**DATA PROVIDED:**

-----

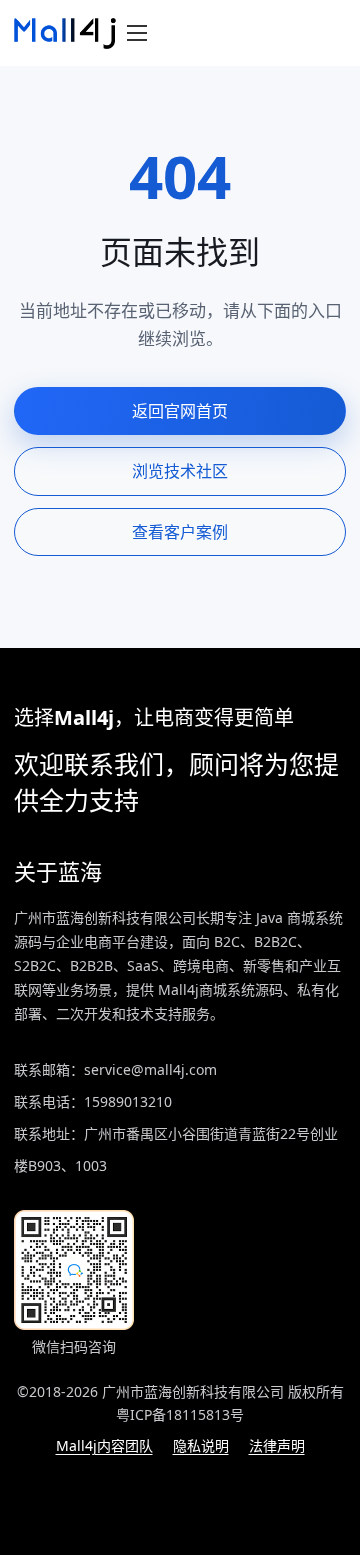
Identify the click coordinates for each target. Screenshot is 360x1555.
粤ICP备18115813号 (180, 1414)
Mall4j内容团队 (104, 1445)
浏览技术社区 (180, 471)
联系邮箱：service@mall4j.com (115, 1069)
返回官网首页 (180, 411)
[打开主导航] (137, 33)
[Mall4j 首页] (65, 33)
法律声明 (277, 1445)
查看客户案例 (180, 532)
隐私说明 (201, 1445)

-----

**WORK TASK:** Can you retype every record above exactly, leaving out the pictures?

**RESULT OF THE TASK:**
Identify the click coordinates for each target. Screenshot is 360x1555.
粤ICP备18115813号 (180, 1414)
Mall4j内容团队 (104, 1445)
浏览技术社区 (180, 471)
联系邮箱：service@mall4j.com (115, 1069)
返回官网首页 (180, 411)
[打开主导航] (137, 33)
[Mall4j 首页] (65, 33)
法律声明 (277, 1445)
查看客户案例 (180, 532)
隐私说明 (201, 1445)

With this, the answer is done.